Era esse o sentimento de todos os mártires e deve ser também o nosso. Dizendo a São

Vicente, o diácono, o governador de Tarragona, Daciano:


«Meu filho, és ainda jovem; os favores da fortuna te aguardam; eles se oferecem por si mesmos a ti; para alcançá-los, basta que renegues a tua religião. Obedece ao imperador e não te sujeites a uma morte ignominiosa».

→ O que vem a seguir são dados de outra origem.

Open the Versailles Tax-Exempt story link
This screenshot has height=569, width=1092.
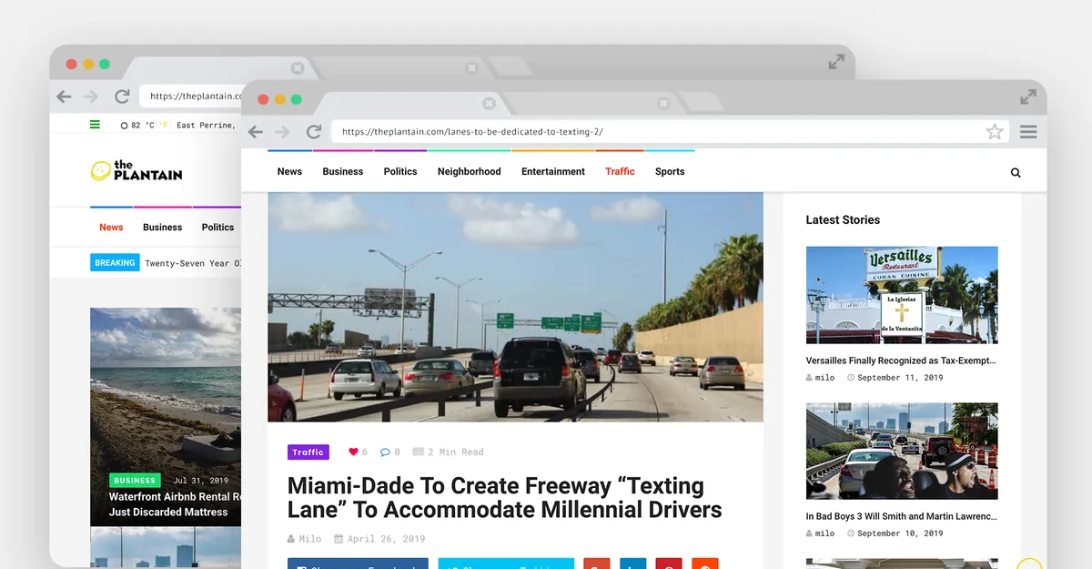tap(901, 361)
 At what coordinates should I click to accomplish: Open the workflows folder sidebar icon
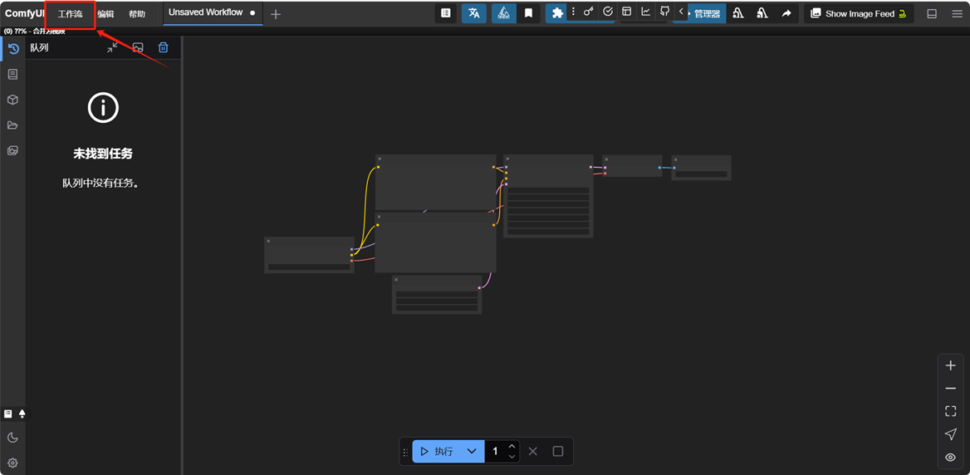point(12,125)
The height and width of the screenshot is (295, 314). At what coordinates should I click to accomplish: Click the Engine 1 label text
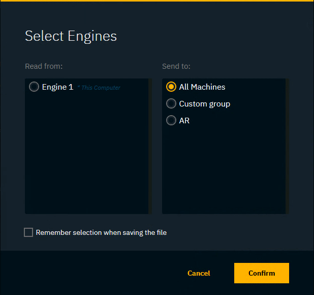pyautogui.click(x=57, y=87)
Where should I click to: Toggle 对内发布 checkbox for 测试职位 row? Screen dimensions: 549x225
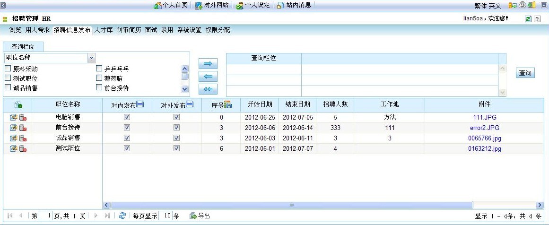click(x=127, y=148)
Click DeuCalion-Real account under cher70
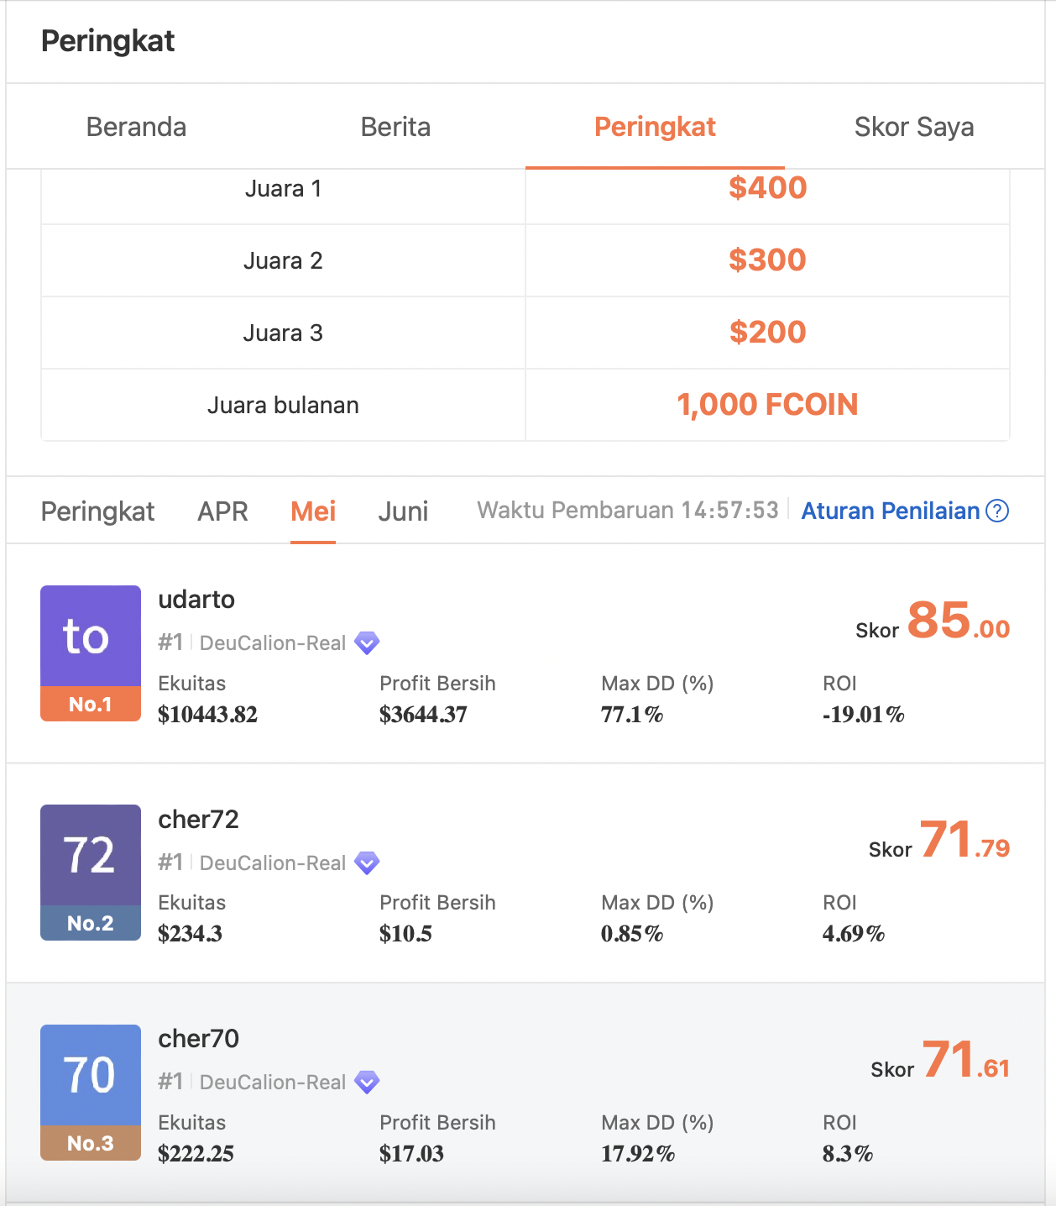This screenshot has height=1206, width=1056. point(273,1083)
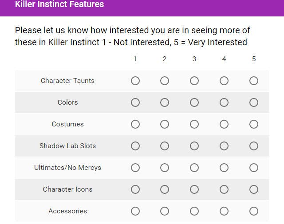
Task: Choose rating 1 for Character Icons
Action: [x=135, y=189]
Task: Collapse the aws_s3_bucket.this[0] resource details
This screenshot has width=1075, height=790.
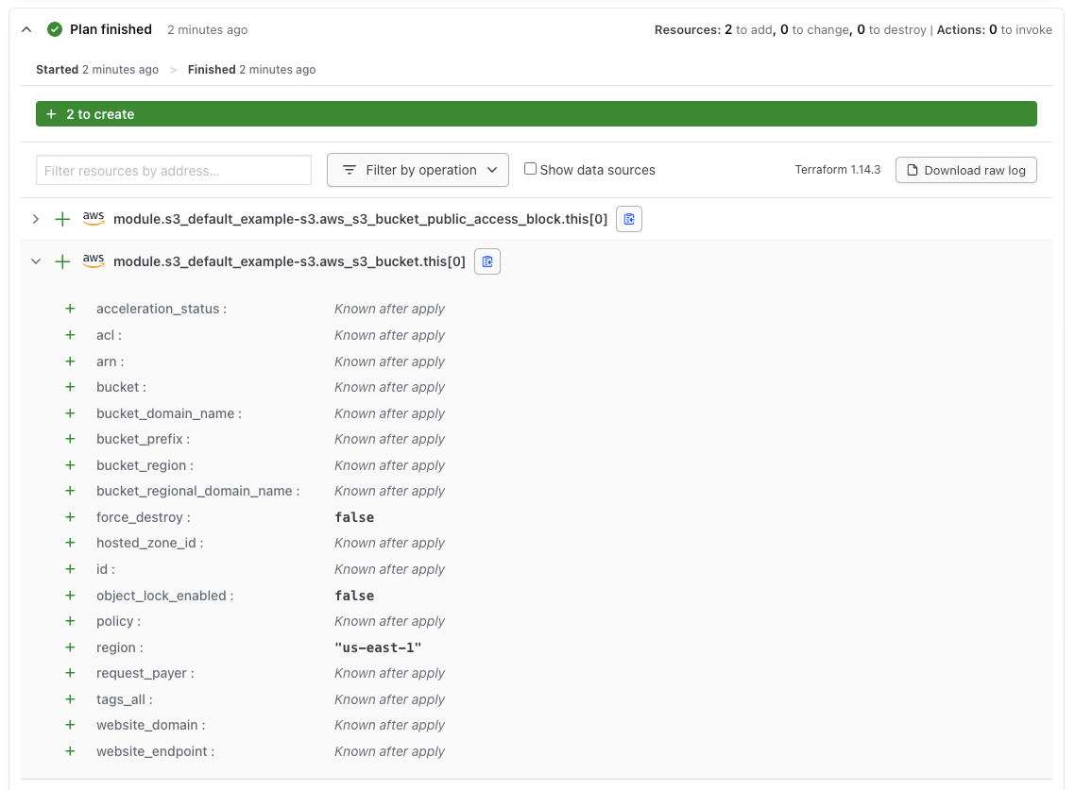Action: click(35, 261)

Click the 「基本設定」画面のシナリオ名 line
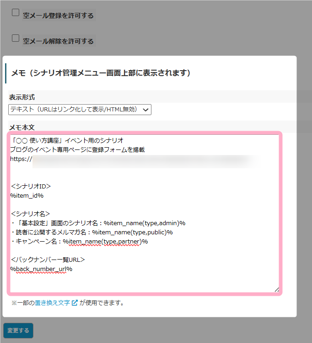coord(98,223)
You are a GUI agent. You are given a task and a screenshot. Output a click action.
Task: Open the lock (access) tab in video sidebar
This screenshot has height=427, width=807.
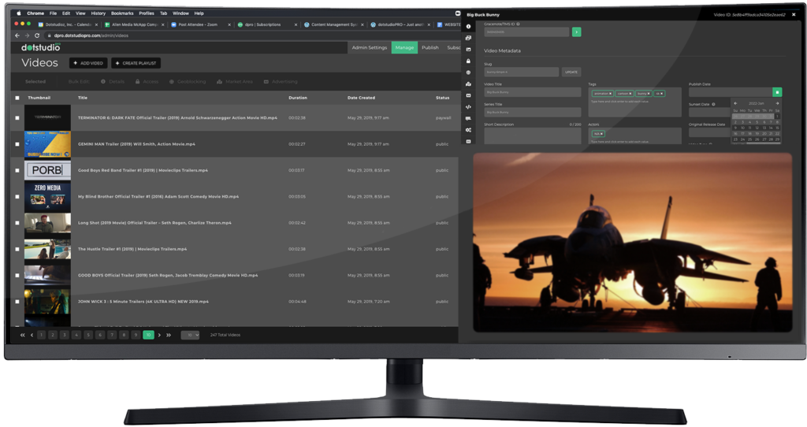pos(469,61)
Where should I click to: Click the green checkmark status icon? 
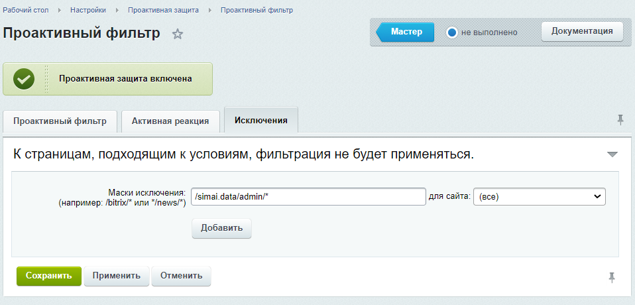(x=24, y=79)
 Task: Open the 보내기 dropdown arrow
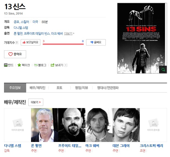[66, 65]
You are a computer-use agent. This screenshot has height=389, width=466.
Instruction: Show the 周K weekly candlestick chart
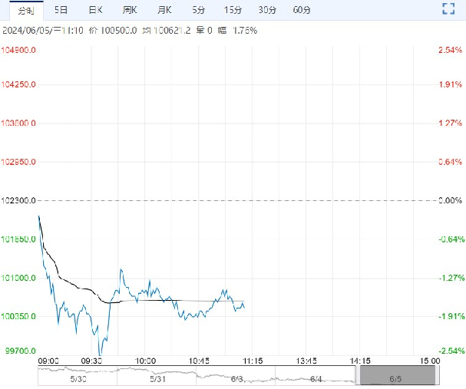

Voltou-se ele para o Bispo Falério, que fora conduzido à presença do governador juntamente com ele, e disse-lhe:


«Pai, se queres, respondo em teu lugar».


O santo Bispo, que estava resolvido a tudo padecer por amor de Jesus Cristo, respondeu:


«Sim, meu filho, como te incumbi até hoje de anunciar a palavra de Deus, do mesmo modo te encarrego agora de professar a nossa fé».


Vicente então expôs a Daciano que ambos adoravam um só Deus e não podiam adorar

os demônios, que eram os deuses do império romano.


«E não julgues, disse ele, que nos abalarás por meio de ameaças de morte ou promessas de recompensa. Nada do que há no mundo se pode comparar com a honra e alegria de morrer por Jesus Cristo».


Furioso pela franqueza do santo diácono, exclamou Daciano:


«Ou sacrificais aos deuses ou pagareis com a morte o desprezo deles».


Vicente respondeu:


«Já te disse que não nos podes causar maior alegria ou honra que infligindo-nos a morte por Jesus Cristo, e podes ficar convencido de que antes te cansarás martirizando-nos que nós deixando-nos martirizar».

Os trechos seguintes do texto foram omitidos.